I have a column in a DataFrame
, which I want to change the values of.
Calling the DataFrame
df
, and supposing one column is labelled A
,
I'm doing:
df.A = df.A.map(lambda x: -x)
This results in the operation actually being done, however it also results in the following Warning:
SettingWithCopyWarning:
A value is trying to be set on a copy of a slice from a DataFrame.
Try using .loc[row_indexer,col_indexer] = value instead
See the caveats in the documentation: https://pandas.pydata.org/pandas-docs/stable/user_guide/indexing.html#returning-a-view-versus-a-copy
self[name] = value
OK, then I try with what is suggested in the Warning, and write:
df.loc[:,'A'] = df.A.map(lambda x: -x)
Only to get the exact same warning
SettingWithCopyWarning:
A value is trying to be set on a copy of a slice from a DataFrame.
Try using .loc[row_indexer,col_indexer] = value instead
See the caveats in the documentation: https://pandas.pydata.org/pandas-docs/stable/user_guide/indexing.html#returning-a-view-versus-a-copy
self.obj[item] = s
OK, the last line is slightly different, but I don't know how to interpret it.
Why am I getting the SettingWithCopyWarning
even when I'm using .loc
, as requested?
Then, I've tried a third method:
- create a new column with the data
- drop the old column
- rename the new column with the old name
``
df['new'] = df.A.map(lambda x: -x)
df.drop('A',axis=1,inplace=True)
df.rename(columns={'new':'A'},inplace=True)

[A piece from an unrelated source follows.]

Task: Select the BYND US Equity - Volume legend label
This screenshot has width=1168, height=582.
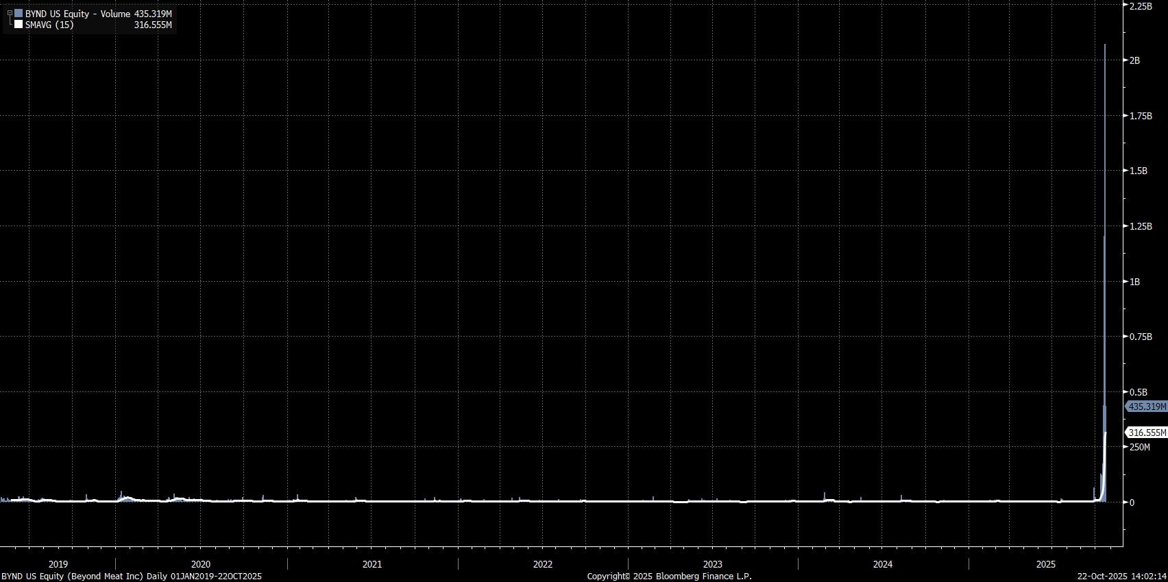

And again! I still get the warning:
SettingWithCopyWarning:
A value is trying to be set on a copy of a slice from a DataFrame
See the caveats in the documentation: https://pandas.pydata.org/pandas-docs/stable/user_guide/indexing.html#returning-a-view-versus-a-copy
return super().rename(
At this point, I don't understand what is the proper way to replace a column with other values? Am I missing some important aspect of the framework? I just shouldn't try to use an existing column name for other data?